| name | rag-gpt-pipeline |
| description | Load this skill when working on the RAG-GPT sub-project pipeline — document ingestion, embedding, retrieval, prompt construction, or response formatting. Also load when debugging ChromaDB, LangChain, or Gradio issues in RAG-GPT. |
RAG-GPT Pipeline Skill
Architecture in one sentence
LoadConfig reads configs/app_config.yml once at import time → PrepareVectorDB chunks PDFs and writes ChromaDB → ChatBot.respond() retrieves chunks, builds a prompt, calls OpenAI, returns dict-format messages for Gradio 5.
1. Configuration — LoadConfig
Single source of truth. Every tuneable parameter lives in configs/app_config.yml. LoadConfig is instantiated once at module level (APPCFG = LoadConfig()) in every util that needs it. There is never more than one config object per process.
APPCFG = LoadConfig()
Critical: persist_directory must be cast to str().

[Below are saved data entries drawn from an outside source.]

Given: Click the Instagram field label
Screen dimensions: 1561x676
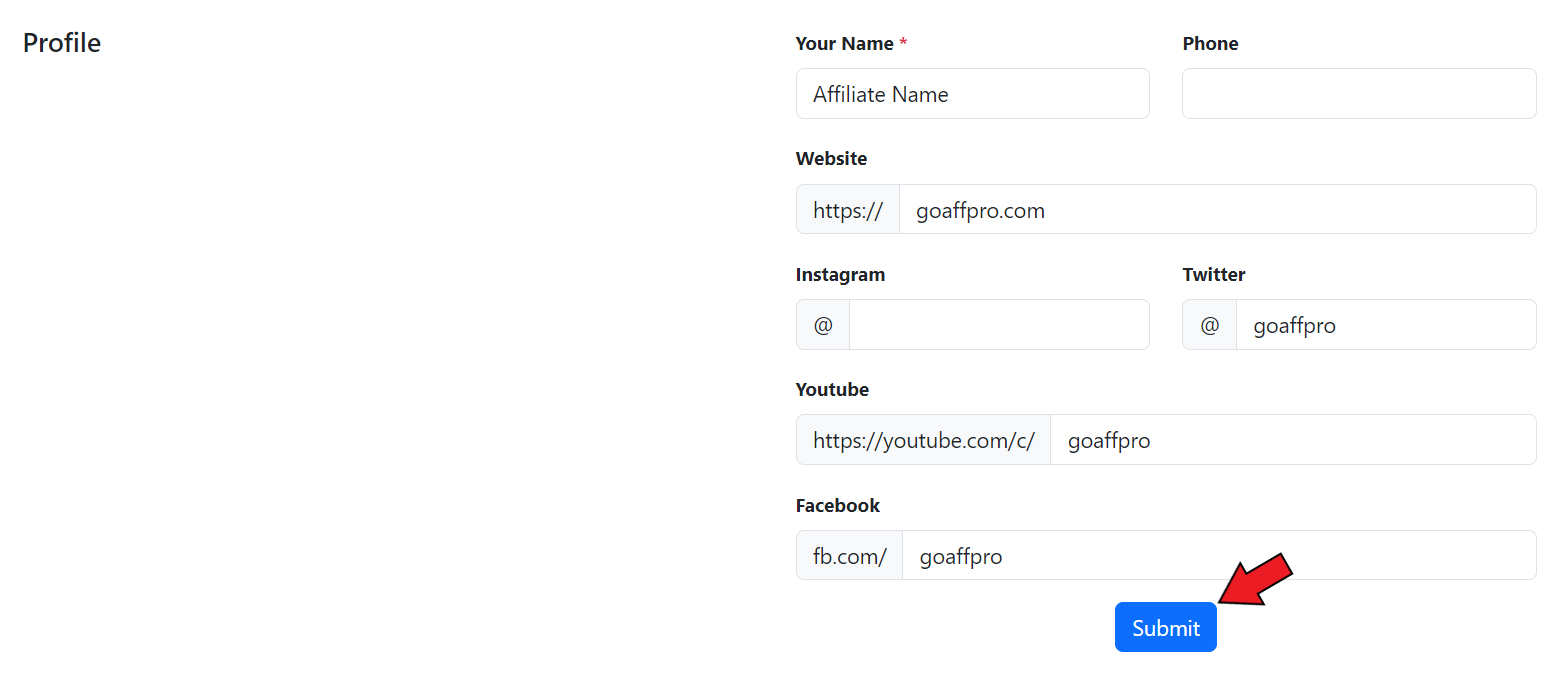Looking at the screenshot, I should click(x=840, y=275).
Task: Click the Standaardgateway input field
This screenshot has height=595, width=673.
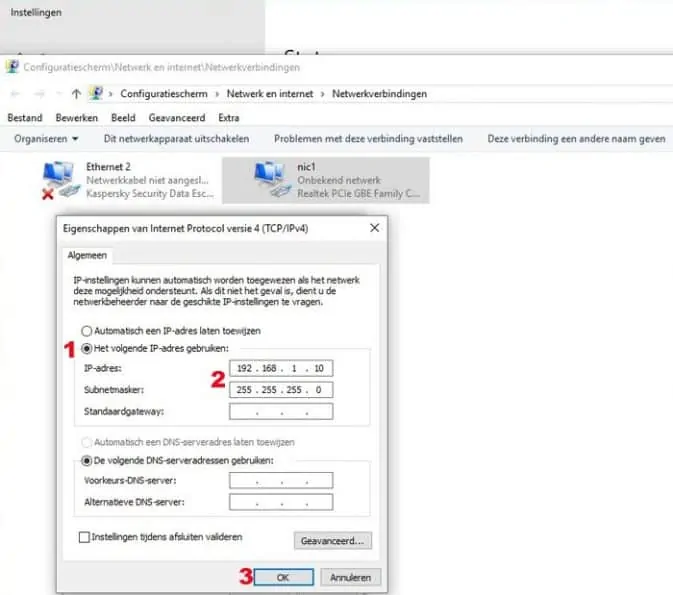Action: [280, 411]
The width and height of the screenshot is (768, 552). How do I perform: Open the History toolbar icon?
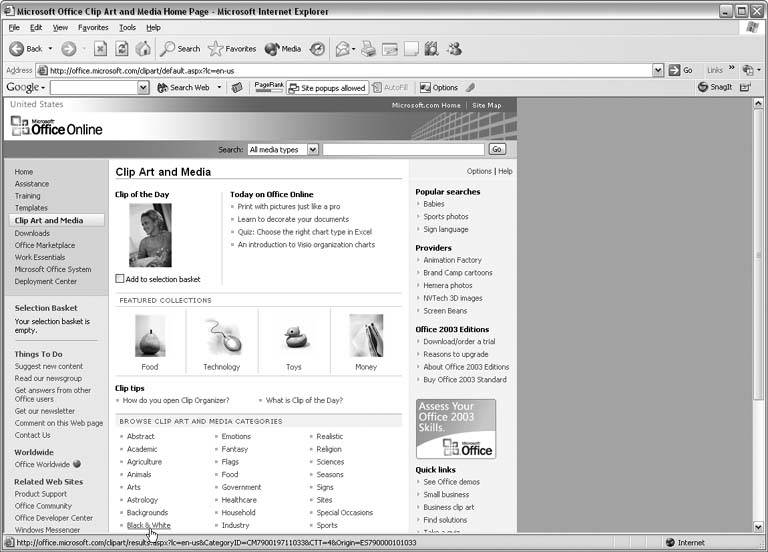(x=317, y=48)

ChromaDB's Rust backend concatenates path components internally and panics if the value is a pathlib.Path. Always:
self.persist_directory: str = str(here(app_config["directories"]["persist_directory"]))
Do not call create_directory(persist_directory) at startup.
If the persist directory is pre-created empty, the chroma.sqlite3 existence check will never trigger correctly. The directory must only exist when ChromaDB has actually written data to it.
Config changes require a process restart. APPCFG is module-level; Python's import cache will serve the stale instance.
2. Document Processing — PrepareVectorDB
Loader: PyPDFLoader from langchain_community.document_loaders. Each page becomes one Document(page_content=..., metadata={"source": path, "page": int, ...}).
Splitter: RecursiveCharacterTextSplitter with separators ["\n\n", "\n", " ", ""]. Current settings: chunk_size=1500, chunk_overlap=500. High overlap is intentional — PDFs contain dense technical text where context bleeds across chunk boundaries.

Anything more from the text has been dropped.